> **Exercise aim**: Set down each entry below exactly as written, keeping the pictures out.

> **Dataset content**:
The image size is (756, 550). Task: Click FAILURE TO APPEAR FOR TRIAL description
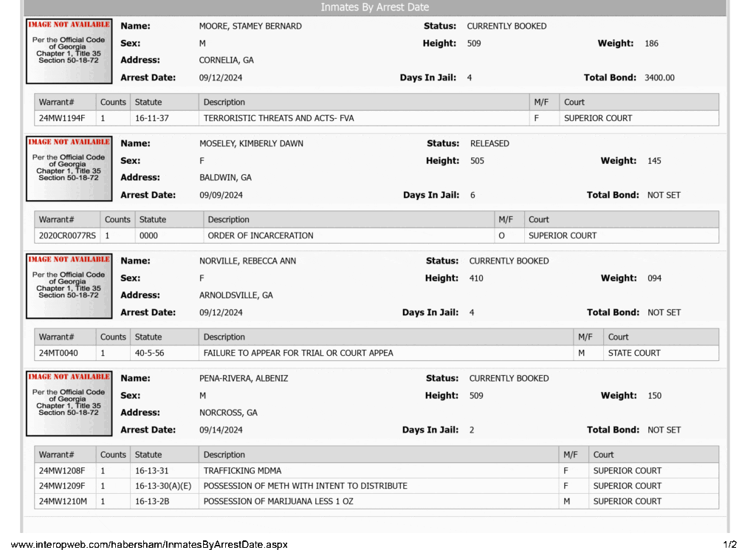pyautogui.click(x=298, y=353)
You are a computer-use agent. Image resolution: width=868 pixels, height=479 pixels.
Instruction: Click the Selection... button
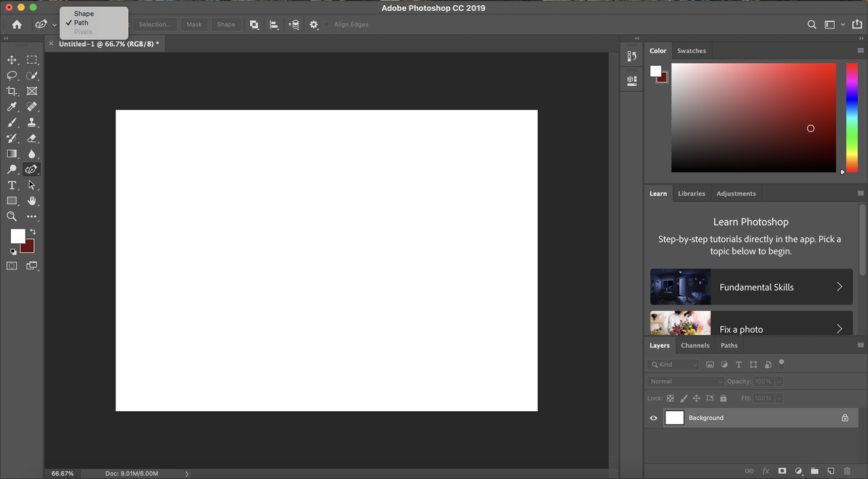click(155, 24)
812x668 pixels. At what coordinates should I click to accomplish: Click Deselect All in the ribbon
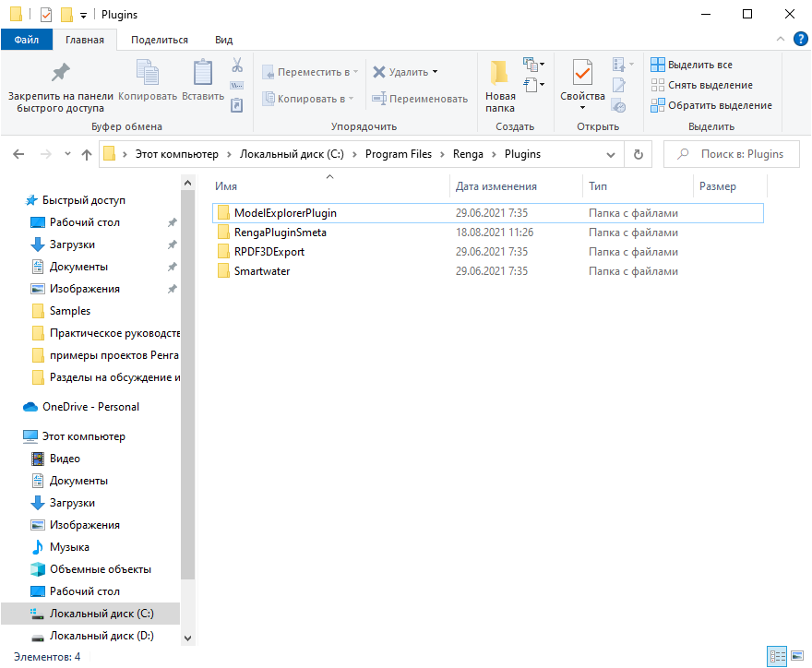click(x=702, y=85)
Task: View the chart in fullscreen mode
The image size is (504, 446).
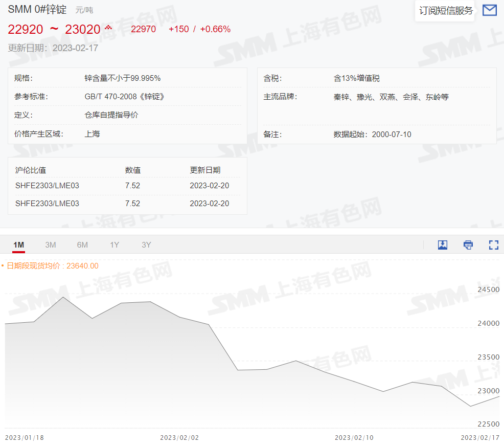Action: (x=493, y=245)

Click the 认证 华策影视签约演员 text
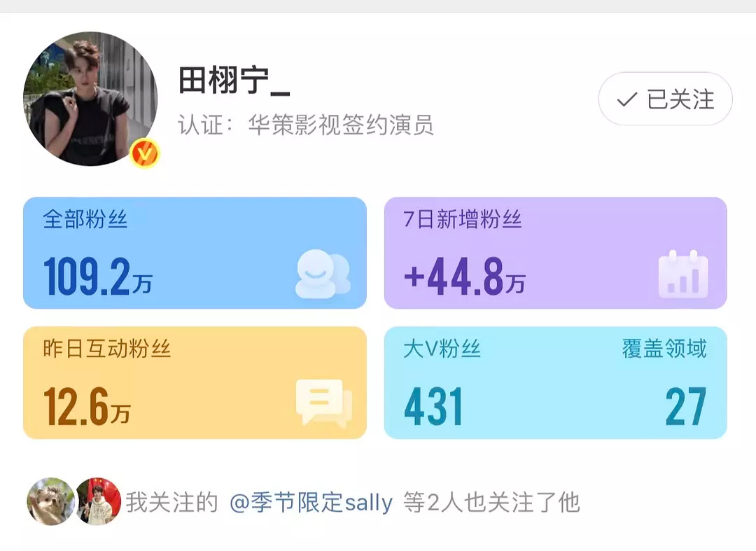click(306, 125)
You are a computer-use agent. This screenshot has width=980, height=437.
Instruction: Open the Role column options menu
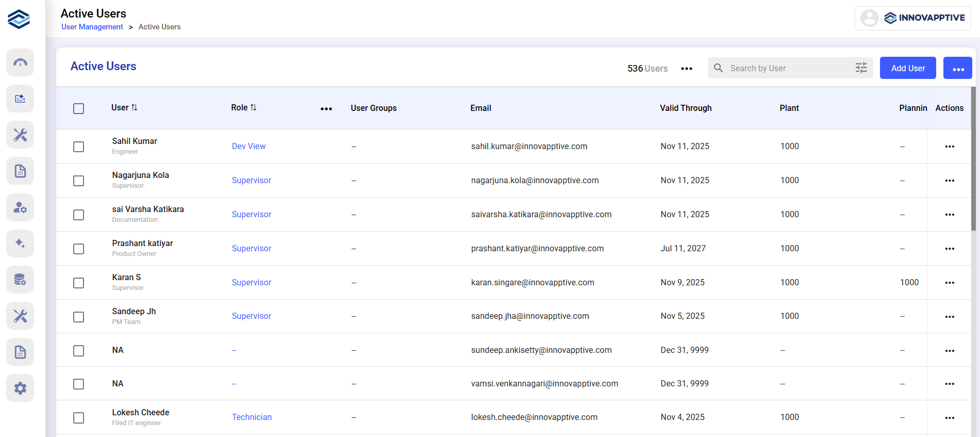(x=326, y=109)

> **Expected output**:
The image size is (756, 550). Task: Click FAILURE TO APPEAR FOR TRIAL description
pyautogui.click(x=298, y=353)
You are a computer-use agent. Image resolution: width=868 pixels, height=479 pixels.
Instruction: Click the Selection... button
click(155, 24)
812x668 pixels. At what coordinates should I click to accomplish: Click Deselect All in the ribbon
click(x=702, y=85)
Task: View the chart in fullscreen mode
The image size is (504, 446).
Action: (x=493, y=245)

Click the 认证 华策影视签约演员 text
click(306, 125)
You are a computer-use agent. This screenshot has width=980, height=437.
Instruction: Open the Role column options menu
(x=326, y=109)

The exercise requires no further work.